We propose that relationship-centered care and trauma-informed communication can be understood as complementary and mutually reinforcing components of effective medical communication. In this conceptual model, relationship-centered care [8-10] serves as the overarching framework, establishing relationships as the ethical and clinical foundation of care. Trauma-informed communication, drawing on the principles articulated by SAMHSA [12] and applied to healthcare settings by Gerber and colleagues [13], functions as the operational mechanism through which relational values are enacted in practice particularly in moments of vulnerability, uncertainty, or threat. When trauma-informed principles such as safety, transparency, collaboration, and empowerment are embedded within relationship- centered systems, they shape both individual clinician behaviors (e.g., pacing, preparation, empathic presence) and institutional practices (e.g., workflows for delivering serious diagnoses, telehealth protocols, follow-up supports). Together, these elements form a pathway from values to action a synthesis the authors propose as a means of strengthening medical communication in moments of acute patient need. This model highlights that communication failures are rarely the result of individual clinician shortcomings alone, but rather reflect misalignment between relational values, trauma-informed practices, and the systems in which care is delivered. Despite the clarity of this model, its implementation is routinely undermined by the structural and institutional realities of contemporary health care.
While Relationship-centered care and trauma-informed communication provide clear guidance for ethical and effective clinical interactions, their implementation is often constrained by structural and institutional conditions that shape how care is delivered. Communication failures such as those illustrated in the vignette are rarely the result of individual clinician disregard or incompetence. Rather, they are the predictable outcomes of systems designed around efficiency, throughput, and risk management rather than relational continuity, psychological safety, and patient understanding [1]. Contemporary health care environments place increasing pressure on providers to deliver complex information within compressed timeframes. Productivity expectations and system-level pressures frequently limit the duration and flexibility of clinical encounters, even when patients are receiving life-altering diagnoses [1]. In such contexts, communication becomes task- oriented focused on conveying results and initiating referrals rather than relational, reflective, or responsive to patient emotional states. These pressures undermine providers’ ability to pace conversations, assess understanding, and provide the emotional containment required for trauma-informed care.

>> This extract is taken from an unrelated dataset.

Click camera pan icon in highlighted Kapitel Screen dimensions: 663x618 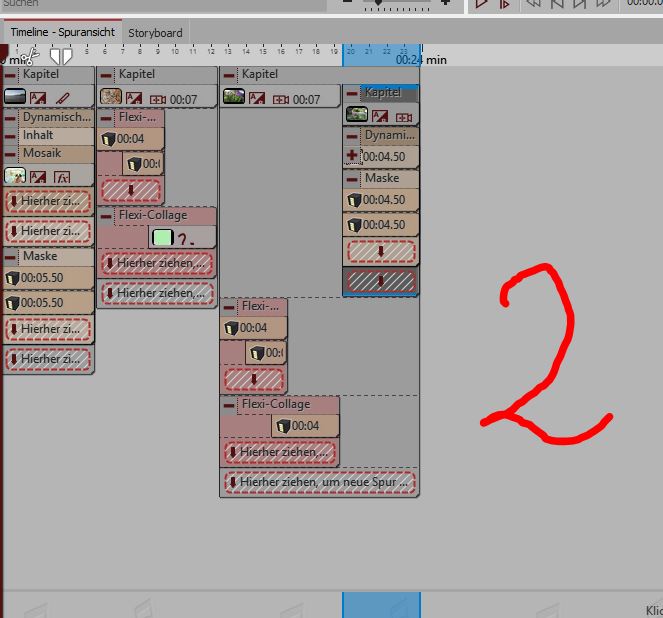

Hierarchical structures within medical institutions further complicate communication practices. Decisions about who delivers serious diagnoses are often driven by availability, workflow logistics, or delegation norms rather than by relational continuity or clinical appropriateness. As a result, patients may receive devastating news from providers with whom they have no established relationship, in settings that do not allow for follow-up questions or emotional support. This leaves patients with unanswered questions and uncertainty about the progression of their care. Patients with chronic illnesses and complex diagnoses will have multiple healthcare providers involved in various aspects of their treatment, thus contributing to discontinuity in care and increasing the likelihood of gaps in communication between providers. This not only can further the distress and confusion patients may experience but can also jeopardize patient safety and quality of care received [17]. These gaps erode trust and can leave patients feeling abandoned when relational stability is most needed. Communication and continuity within healthcare teams is vital for improving patient outcomes and satisfaction [17], but many common healthcare practices and policies can further create impersonal relationships.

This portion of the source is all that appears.